• EXCERPTED TEXT:
----------------------------------------

Allowing employees to test and learn is critical when developing business models that create both sustainable business profits and social progress, according to Cathryn Carver, member of the Corporate & Institutional Banking leadership team at National Australia Bank.
Speaking on the ‘Change the World’ panel at the Shared Value Forum at NAB in Melbourne today, Ms Carver said the best ideas for creating business solutions that not only solve a social challenge but are also commercially viable – a concept known as shared value – come from a company’s own employees.
“Leaders should give their most talented employees the ability to go off to an ‘experiment’ kitchen with a recipe book that helps them test, refine and learn, and come up with share value approaches that will be sustainable in the long term,” Ms Carver said.
“That is how NAB created NAB Assist, how we have approached the development of products like the world’s first Social Bond that specifically supported gender equality in the workplace, and how we came to be the first Australian company on Fortune Magazine’s Change the World List.”
NAB Assist is the former collections unit at NAB, which four years ago transformed its focus to getting customers out of financial hardship. Last year alone, it helped 25,000 personal banking customers in financial hardship and in doing so saved the bank $70 million by reducing loan defaults.
NAB’s other shared value initiatives include working towards factoring soil health, water risk and biodiversity into its credit-rating systems when assessing lending to Australia’s agricultural sector, and supporting Australia’s transition to a low carbon economy via financing clean energy projects.

----------------------------------------

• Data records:
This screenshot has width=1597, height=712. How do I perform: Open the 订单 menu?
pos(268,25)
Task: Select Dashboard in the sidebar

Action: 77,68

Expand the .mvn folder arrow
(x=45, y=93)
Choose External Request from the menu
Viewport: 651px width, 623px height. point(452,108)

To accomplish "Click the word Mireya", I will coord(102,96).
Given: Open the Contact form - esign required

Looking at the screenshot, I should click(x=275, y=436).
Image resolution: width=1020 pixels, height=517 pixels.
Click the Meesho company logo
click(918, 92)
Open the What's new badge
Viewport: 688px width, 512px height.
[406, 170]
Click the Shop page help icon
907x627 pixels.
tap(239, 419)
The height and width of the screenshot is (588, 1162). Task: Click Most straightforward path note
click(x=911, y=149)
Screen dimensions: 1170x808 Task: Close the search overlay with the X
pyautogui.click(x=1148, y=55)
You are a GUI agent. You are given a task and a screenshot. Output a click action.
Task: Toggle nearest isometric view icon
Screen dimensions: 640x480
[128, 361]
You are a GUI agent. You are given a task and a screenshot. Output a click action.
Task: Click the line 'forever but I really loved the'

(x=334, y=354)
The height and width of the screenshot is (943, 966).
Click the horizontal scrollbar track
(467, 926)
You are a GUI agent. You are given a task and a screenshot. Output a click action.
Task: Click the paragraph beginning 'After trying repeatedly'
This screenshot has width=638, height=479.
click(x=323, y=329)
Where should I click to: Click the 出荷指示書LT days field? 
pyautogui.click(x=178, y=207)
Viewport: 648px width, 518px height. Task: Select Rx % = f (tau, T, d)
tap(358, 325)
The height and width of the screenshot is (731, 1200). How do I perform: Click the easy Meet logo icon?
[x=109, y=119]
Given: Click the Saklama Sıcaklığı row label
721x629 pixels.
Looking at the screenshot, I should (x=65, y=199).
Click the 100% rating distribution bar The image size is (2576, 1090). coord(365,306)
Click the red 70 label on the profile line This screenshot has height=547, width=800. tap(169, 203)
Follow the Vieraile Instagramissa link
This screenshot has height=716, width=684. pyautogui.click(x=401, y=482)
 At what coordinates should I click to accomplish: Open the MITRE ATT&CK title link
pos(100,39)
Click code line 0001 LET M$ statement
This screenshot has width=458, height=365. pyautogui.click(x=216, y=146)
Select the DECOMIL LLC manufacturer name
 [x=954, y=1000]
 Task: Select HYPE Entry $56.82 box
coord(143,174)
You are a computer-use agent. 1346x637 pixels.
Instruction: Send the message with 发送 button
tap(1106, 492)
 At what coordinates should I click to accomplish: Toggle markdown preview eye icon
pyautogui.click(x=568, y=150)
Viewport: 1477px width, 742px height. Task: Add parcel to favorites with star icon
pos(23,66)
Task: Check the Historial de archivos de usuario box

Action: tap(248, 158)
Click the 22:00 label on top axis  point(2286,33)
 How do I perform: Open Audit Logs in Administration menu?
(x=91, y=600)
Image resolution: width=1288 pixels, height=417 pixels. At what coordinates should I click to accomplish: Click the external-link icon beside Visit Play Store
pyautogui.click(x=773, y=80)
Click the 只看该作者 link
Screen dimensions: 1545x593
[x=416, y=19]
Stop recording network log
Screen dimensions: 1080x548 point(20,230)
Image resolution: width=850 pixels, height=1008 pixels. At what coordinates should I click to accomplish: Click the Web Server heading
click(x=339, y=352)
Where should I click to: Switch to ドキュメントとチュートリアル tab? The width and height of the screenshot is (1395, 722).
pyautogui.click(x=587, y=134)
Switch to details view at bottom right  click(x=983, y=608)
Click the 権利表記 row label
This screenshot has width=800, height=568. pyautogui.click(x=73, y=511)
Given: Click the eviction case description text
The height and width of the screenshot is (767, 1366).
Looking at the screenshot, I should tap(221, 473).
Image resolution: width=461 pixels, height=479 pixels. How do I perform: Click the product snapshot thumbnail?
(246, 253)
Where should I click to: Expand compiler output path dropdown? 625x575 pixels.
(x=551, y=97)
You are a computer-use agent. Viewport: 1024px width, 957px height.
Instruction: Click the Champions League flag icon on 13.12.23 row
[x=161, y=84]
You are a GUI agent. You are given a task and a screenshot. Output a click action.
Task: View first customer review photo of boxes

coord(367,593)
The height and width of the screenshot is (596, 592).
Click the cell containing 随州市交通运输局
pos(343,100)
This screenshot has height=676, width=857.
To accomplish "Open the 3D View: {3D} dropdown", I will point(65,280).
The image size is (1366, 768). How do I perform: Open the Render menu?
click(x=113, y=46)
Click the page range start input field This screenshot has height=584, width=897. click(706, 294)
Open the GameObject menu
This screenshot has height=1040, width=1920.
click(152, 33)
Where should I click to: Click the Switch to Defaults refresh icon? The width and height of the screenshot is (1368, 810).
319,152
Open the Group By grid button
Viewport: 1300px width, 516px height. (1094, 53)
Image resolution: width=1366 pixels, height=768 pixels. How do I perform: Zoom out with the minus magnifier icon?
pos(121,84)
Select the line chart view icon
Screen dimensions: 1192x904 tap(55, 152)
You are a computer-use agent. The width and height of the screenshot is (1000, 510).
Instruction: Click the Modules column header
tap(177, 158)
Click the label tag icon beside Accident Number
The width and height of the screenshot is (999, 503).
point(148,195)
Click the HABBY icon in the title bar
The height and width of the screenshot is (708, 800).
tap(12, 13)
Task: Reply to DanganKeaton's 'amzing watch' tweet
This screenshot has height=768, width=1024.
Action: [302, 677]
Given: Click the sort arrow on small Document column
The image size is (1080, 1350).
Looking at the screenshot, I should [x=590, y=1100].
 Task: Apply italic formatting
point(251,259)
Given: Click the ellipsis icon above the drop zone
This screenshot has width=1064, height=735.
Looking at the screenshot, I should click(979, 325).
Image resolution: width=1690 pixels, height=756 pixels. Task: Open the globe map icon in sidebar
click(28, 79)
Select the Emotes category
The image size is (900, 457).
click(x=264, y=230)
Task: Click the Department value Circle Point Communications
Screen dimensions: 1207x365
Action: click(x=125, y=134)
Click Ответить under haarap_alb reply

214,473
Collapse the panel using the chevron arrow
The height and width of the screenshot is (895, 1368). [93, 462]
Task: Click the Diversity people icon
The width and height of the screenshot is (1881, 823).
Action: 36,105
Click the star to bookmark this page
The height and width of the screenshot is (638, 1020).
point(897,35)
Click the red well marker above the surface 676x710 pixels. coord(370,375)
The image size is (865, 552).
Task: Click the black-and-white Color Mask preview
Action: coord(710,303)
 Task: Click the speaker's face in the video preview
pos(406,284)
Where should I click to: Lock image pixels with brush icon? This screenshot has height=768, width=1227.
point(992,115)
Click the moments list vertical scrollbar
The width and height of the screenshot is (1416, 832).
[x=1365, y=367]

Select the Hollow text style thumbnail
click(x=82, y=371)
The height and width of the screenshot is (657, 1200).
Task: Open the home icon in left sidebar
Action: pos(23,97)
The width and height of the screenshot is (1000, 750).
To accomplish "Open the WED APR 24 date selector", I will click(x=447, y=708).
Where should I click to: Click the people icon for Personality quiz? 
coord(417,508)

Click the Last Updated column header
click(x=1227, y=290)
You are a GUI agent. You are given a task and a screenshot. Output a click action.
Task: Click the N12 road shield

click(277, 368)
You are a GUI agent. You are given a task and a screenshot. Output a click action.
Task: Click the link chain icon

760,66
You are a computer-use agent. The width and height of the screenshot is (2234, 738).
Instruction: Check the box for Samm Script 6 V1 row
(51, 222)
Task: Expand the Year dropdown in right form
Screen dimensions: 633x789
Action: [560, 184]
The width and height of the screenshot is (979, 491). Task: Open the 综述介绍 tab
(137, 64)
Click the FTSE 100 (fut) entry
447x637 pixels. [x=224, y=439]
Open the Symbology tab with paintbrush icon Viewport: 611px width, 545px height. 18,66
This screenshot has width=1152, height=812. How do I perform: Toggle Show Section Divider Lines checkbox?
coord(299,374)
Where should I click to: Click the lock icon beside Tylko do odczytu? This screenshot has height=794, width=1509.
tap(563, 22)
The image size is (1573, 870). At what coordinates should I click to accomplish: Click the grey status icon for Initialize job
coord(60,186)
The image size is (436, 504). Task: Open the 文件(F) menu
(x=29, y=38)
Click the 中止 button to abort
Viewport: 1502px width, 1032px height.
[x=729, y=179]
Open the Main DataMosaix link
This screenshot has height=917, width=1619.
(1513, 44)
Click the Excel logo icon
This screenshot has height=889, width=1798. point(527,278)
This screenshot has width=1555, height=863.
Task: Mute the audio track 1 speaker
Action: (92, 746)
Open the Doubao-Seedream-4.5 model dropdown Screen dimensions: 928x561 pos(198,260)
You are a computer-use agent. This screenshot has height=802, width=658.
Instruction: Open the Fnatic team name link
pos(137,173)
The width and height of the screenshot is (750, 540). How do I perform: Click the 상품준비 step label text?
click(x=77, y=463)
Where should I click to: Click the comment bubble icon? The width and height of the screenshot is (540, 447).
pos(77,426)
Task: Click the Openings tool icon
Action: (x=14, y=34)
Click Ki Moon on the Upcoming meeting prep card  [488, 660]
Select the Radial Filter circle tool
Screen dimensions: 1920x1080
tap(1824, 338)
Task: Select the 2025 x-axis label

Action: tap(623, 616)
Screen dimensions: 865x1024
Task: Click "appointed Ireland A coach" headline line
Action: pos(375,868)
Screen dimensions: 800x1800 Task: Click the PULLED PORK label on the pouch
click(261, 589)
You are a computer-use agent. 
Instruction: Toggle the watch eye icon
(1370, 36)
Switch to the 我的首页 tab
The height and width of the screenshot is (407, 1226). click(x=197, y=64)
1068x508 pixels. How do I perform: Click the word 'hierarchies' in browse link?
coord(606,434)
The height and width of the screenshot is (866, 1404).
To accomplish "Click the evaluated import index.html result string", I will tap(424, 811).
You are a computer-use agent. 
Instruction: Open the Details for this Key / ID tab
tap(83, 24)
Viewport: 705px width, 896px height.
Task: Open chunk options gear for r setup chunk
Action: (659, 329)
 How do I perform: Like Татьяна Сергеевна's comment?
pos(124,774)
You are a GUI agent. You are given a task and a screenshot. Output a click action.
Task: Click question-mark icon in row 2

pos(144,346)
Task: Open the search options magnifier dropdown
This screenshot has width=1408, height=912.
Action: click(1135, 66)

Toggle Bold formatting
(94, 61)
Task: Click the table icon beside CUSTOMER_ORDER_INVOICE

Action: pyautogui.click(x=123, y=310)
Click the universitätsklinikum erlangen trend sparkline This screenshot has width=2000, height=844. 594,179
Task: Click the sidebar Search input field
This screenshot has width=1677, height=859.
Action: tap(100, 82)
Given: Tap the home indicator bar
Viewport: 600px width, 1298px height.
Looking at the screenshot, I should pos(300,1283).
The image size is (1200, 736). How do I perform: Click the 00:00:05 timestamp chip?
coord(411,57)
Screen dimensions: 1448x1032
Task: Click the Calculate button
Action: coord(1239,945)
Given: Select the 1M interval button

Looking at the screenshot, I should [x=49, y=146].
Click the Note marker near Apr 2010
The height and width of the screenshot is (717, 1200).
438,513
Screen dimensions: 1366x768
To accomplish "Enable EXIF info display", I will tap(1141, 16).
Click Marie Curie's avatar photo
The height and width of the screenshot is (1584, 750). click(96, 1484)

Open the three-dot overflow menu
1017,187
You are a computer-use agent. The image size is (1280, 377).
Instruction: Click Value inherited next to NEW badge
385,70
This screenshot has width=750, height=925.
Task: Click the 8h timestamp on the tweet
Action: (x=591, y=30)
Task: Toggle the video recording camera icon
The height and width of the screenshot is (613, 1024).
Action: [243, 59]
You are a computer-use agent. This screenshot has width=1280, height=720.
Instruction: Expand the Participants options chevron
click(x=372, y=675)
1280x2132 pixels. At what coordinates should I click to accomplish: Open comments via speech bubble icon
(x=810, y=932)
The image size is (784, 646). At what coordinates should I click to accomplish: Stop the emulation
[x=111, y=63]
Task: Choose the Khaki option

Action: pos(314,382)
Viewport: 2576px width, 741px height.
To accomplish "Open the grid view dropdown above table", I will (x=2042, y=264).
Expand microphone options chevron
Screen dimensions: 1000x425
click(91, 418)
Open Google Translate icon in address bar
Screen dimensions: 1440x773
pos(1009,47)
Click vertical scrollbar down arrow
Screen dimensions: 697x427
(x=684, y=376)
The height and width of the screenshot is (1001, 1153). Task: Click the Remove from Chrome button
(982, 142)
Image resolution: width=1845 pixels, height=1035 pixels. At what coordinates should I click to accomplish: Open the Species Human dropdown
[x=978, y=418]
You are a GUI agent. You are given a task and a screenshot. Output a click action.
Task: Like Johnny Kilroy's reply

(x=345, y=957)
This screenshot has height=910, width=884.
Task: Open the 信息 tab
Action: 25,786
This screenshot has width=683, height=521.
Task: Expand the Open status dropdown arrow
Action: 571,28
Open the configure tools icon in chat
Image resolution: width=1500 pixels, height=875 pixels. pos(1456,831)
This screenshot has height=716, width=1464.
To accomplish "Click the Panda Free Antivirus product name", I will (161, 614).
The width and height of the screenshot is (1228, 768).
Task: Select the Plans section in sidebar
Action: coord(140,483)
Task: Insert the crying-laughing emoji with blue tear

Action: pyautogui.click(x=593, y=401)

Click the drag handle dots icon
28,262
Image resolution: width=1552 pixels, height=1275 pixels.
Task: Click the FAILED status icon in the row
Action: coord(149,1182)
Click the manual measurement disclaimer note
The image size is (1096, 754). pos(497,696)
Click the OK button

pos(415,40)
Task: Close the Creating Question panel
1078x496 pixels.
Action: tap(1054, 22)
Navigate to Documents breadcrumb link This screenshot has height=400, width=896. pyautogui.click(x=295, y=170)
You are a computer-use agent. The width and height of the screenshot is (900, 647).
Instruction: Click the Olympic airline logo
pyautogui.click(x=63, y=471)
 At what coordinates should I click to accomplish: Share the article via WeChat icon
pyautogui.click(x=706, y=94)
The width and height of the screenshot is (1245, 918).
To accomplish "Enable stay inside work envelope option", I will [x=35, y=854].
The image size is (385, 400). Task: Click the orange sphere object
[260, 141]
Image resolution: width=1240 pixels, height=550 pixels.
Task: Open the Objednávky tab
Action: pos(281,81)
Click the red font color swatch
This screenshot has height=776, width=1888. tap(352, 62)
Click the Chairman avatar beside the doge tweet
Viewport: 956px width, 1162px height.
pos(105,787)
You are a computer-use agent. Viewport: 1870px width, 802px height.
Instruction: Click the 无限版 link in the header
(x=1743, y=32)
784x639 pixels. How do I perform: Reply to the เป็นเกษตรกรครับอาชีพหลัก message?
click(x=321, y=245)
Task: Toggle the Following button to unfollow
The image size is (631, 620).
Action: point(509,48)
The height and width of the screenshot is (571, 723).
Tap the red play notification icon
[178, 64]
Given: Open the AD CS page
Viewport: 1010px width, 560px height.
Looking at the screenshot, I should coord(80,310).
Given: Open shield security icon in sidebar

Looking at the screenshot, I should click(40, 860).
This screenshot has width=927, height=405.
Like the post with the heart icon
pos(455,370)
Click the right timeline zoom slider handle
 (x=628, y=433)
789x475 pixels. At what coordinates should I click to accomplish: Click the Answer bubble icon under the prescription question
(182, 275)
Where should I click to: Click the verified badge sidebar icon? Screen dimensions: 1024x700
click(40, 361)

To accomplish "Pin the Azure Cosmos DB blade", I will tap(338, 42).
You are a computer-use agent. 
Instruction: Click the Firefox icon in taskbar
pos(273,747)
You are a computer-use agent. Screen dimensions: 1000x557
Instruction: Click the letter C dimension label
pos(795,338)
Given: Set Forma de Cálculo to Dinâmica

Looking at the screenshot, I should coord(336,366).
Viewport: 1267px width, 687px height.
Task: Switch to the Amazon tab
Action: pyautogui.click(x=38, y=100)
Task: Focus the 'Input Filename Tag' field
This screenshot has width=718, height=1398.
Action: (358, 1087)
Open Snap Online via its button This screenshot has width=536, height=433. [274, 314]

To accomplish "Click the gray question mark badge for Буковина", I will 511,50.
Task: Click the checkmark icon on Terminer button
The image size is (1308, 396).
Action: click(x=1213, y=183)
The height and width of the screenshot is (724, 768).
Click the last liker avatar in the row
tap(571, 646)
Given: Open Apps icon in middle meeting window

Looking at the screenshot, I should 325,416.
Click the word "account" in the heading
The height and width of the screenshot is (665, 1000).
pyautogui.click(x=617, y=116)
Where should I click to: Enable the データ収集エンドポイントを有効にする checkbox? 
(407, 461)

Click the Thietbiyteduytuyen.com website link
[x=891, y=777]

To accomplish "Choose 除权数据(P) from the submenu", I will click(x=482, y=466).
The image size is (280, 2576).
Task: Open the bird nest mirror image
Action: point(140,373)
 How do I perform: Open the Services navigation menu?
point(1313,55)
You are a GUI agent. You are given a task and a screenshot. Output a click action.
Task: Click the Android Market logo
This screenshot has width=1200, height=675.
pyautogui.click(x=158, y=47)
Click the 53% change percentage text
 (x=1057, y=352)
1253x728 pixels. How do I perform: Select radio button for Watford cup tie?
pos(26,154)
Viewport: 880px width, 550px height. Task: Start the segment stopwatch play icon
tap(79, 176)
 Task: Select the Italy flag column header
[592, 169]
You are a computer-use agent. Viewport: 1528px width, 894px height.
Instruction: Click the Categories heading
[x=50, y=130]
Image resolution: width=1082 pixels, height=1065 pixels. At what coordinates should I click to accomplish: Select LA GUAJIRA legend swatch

----------------------------------------

• BRIEF A: From the article on NAB and shared value, copy the passage starting at "Allowing employees to" and ending at "Ms Carver said.".
• BRIEF B:
Answer these questions using the article on NAB and shared value:
(i) What was NAB Assist before it changed its focus?
(ii) How many personal banking customers did NAB Assist help last year?
(iii) At which panel did Ms Carver speak?
• BRIEF C: Translate this sentence from the article on NAB and shared value into Spanish: "NAB Assist is the former collections unit at NAB, which four years ago transformed its focus to getting customers out of financial hardship."

• FINAL ANSWER A:
Allowing employees to test and learn is critical when developing business models that create both sustainable business profits and social progress, according to Cathryn Carver, member of the Corporate & Institutional Banking leadership team at National Australia Bank.
Speaking on the ‘Change the World’ panel at the Shared Value Forum at NAB in Melbourne today, Ms Carver said the best ideas for creating business solutions that not only solve a social challenge but are also commercially viable – a concept known as shared value – come from a company’s own employees.
“Leaders should give their most talented employees the ability to go off to an ‘experiment’ kitchen with a recipe book that helps them test, refine and learn, and come up with share value approaches that will be sustainable in the long term,” Ms Carver said.

• FINAL ANSWER B:
(i) The collections unit at NAB
(ii) 25,000
(iii) The 'Change the World' panel at the Shared Value Forum at NAB in Melbourne

• FINAL ANSWER C: NAB Assist es la antigua unidad de cobranzas de NAB, que hace cuatro años transformó su enfoque hacia sacar a los clientes de las dificultades financieras.